Assignment
Using the material below, print the line that contains "The width and height of the screenshot is (788, 686).", the line that contains "Task: Open FA", and every line in between, exactly and nothing else.

Information provided
┄┄┄┄┄┄

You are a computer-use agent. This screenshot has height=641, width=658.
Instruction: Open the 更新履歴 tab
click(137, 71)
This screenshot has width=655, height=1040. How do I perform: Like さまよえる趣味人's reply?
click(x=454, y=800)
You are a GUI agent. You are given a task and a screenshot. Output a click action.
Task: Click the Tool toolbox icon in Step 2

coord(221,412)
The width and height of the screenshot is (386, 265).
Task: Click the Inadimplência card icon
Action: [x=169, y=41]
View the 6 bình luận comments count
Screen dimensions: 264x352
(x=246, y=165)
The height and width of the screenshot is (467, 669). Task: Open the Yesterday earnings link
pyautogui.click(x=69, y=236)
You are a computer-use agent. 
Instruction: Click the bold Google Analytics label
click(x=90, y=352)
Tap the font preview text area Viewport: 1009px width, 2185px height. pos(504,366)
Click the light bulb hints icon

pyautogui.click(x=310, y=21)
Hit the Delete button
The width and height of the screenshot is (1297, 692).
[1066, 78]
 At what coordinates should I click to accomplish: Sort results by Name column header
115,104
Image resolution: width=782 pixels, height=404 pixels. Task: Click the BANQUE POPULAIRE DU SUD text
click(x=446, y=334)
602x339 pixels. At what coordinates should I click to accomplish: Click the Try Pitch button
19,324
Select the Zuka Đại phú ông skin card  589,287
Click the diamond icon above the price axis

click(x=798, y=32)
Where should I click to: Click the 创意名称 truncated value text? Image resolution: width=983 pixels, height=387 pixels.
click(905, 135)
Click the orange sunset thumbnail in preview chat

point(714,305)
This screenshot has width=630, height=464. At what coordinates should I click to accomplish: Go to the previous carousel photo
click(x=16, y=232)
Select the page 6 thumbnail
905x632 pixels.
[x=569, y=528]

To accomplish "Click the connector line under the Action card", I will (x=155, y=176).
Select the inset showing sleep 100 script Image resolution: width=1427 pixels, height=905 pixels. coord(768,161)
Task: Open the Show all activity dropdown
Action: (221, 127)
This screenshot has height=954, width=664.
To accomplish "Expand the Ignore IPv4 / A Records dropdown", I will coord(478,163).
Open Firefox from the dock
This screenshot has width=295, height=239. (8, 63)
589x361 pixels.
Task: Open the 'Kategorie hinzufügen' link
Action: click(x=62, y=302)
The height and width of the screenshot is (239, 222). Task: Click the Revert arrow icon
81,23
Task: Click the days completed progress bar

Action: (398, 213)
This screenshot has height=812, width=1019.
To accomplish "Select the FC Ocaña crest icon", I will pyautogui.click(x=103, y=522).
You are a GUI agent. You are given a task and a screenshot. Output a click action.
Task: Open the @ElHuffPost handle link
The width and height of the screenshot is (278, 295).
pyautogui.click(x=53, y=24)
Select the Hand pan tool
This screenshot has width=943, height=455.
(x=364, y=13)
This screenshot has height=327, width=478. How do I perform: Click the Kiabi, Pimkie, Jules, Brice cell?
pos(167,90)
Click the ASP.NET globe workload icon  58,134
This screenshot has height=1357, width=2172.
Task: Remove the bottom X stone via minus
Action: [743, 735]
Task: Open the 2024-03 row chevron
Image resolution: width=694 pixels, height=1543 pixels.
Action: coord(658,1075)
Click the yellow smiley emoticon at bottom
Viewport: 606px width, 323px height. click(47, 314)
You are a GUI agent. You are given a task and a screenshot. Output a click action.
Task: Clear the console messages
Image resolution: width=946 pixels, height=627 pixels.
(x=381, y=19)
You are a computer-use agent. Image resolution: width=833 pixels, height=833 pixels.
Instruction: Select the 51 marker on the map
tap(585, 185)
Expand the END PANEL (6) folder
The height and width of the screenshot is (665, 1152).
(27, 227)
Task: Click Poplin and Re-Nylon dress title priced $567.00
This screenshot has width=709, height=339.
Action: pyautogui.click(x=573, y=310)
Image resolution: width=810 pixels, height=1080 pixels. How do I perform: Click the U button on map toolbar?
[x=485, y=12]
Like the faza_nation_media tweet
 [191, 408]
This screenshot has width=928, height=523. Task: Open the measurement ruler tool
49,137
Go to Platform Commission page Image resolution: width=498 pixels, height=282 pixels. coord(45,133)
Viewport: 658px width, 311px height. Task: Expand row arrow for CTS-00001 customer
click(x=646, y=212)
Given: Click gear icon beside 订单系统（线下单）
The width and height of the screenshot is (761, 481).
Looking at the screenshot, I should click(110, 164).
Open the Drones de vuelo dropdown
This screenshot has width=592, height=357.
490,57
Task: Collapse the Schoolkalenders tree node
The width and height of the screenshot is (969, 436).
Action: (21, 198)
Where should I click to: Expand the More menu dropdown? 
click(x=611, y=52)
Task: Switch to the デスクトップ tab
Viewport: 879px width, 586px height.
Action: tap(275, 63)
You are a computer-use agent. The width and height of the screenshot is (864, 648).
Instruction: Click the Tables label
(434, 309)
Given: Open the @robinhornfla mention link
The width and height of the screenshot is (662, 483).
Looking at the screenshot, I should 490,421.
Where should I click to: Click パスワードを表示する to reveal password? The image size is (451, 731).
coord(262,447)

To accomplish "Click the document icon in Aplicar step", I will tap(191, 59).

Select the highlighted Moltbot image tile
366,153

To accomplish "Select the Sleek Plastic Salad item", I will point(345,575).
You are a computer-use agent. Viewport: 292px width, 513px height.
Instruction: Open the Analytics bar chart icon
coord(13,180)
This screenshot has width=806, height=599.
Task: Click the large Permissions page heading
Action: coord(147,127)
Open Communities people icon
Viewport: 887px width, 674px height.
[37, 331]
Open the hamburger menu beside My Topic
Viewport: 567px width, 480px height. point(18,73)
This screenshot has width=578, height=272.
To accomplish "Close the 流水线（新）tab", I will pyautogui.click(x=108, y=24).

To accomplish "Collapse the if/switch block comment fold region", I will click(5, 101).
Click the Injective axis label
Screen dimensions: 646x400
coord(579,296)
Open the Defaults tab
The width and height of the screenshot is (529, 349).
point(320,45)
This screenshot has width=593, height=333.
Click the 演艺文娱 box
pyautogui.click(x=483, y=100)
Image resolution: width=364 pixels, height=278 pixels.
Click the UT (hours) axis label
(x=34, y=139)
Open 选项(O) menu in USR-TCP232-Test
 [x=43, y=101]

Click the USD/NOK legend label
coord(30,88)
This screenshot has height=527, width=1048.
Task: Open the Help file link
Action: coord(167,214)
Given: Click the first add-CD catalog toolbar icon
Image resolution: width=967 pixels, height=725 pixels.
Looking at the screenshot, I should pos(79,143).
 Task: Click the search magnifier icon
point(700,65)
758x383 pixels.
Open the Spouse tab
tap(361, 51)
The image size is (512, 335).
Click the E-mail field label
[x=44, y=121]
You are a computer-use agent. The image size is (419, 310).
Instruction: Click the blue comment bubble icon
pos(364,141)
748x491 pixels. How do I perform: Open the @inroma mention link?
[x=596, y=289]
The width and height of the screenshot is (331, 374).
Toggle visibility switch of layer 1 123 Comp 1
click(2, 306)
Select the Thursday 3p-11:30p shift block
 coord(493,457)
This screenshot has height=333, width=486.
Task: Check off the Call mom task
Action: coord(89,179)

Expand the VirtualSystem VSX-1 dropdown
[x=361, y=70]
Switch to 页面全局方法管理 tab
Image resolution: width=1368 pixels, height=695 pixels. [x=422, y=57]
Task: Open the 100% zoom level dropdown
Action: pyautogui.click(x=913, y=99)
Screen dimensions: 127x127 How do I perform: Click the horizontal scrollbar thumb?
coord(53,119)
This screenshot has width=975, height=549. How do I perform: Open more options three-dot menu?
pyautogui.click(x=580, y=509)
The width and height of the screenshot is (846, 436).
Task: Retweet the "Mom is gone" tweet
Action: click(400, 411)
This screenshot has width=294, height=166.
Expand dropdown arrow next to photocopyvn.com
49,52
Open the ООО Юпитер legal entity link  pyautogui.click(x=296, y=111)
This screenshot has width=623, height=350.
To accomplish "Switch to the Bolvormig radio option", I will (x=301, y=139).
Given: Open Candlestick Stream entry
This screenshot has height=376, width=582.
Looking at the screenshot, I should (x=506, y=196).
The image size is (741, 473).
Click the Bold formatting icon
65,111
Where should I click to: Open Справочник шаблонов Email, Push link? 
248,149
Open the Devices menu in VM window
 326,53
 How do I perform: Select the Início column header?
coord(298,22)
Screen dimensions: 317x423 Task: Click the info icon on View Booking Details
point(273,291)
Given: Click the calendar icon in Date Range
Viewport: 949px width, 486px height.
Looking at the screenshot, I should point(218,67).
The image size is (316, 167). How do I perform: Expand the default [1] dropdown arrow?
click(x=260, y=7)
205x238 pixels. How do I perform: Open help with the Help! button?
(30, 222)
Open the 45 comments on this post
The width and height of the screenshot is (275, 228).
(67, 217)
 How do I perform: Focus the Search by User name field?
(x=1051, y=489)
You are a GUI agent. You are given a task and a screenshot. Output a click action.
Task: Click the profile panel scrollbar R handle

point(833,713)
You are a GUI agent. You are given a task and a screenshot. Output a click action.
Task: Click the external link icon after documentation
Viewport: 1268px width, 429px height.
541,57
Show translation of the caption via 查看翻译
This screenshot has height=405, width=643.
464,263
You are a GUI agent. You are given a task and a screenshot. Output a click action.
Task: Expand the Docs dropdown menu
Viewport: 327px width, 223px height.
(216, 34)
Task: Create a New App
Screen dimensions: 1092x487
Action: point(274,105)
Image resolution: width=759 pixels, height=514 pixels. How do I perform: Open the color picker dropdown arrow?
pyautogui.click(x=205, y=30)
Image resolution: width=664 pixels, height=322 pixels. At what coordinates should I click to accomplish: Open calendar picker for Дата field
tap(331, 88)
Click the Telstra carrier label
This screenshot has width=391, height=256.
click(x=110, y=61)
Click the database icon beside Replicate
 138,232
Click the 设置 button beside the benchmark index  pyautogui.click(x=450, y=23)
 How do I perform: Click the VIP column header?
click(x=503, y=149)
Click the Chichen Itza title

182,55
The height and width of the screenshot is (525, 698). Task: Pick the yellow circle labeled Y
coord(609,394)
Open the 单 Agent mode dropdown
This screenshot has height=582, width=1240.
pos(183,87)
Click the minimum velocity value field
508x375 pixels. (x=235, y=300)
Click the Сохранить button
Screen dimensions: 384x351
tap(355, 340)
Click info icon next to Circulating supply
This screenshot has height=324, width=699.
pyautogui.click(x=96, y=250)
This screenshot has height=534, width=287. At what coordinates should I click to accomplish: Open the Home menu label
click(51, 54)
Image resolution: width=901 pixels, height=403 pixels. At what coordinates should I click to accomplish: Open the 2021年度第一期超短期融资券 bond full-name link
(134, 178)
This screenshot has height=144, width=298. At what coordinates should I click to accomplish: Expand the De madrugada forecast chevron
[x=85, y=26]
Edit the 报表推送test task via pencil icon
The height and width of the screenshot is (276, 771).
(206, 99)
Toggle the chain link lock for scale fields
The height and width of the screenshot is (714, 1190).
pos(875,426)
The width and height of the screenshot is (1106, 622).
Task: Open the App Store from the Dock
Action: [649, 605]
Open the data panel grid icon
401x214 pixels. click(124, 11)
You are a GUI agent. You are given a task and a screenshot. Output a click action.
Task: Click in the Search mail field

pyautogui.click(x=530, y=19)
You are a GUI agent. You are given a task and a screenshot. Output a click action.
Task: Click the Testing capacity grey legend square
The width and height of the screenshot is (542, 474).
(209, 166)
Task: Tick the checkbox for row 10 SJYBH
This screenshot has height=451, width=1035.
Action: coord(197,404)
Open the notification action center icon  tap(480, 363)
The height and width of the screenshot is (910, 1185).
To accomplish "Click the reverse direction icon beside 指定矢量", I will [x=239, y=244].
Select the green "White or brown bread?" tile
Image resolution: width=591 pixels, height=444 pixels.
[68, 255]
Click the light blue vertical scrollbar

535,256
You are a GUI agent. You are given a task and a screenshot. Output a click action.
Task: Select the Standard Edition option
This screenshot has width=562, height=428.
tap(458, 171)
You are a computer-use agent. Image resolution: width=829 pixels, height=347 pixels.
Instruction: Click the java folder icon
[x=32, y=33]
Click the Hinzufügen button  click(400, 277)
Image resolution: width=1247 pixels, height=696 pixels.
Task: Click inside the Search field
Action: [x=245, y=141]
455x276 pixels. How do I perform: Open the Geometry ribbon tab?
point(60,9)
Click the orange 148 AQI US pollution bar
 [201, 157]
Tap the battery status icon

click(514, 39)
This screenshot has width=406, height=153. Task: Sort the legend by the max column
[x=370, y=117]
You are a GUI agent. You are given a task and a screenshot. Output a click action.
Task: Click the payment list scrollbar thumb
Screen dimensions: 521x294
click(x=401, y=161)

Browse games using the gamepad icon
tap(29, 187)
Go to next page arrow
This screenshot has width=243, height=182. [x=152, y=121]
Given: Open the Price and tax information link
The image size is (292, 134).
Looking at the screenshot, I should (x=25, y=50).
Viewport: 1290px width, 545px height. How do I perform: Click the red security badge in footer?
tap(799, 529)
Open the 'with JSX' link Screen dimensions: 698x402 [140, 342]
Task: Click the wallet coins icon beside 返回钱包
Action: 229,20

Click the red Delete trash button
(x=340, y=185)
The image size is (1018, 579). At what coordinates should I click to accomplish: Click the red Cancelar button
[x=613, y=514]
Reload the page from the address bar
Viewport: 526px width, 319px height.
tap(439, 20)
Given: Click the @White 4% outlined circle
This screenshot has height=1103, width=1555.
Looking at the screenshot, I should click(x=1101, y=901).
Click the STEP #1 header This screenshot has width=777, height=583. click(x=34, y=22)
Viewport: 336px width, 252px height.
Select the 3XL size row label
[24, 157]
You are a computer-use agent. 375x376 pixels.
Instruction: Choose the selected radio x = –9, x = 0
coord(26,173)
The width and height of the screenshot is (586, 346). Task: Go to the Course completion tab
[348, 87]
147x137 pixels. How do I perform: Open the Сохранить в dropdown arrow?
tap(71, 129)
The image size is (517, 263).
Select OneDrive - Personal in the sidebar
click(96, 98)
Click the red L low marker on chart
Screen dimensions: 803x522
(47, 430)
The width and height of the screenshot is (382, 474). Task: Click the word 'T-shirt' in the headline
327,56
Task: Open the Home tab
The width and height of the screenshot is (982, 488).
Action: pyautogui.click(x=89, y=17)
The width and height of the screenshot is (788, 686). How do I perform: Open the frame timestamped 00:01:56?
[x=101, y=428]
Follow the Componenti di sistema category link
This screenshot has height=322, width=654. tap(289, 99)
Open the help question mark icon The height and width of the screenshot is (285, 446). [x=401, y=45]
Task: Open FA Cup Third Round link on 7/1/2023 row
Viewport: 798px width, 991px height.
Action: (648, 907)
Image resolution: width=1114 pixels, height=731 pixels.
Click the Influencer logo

┄┄┄┄┄┄

Answer box
The width and height of the screenshot is (788, 686). How do I perform: Open the frame timestamped 00:01:56?
[x=101, y=428]
Follow the Componenti di sistema category link
This screenshot has height=322, width=654. tap(289, 99)
Open the help question mark icon The height and width of the screenshot is (285, 446). [x=401, y=45]
Task: Open FA Cup Third Round link on 7/1/2023 row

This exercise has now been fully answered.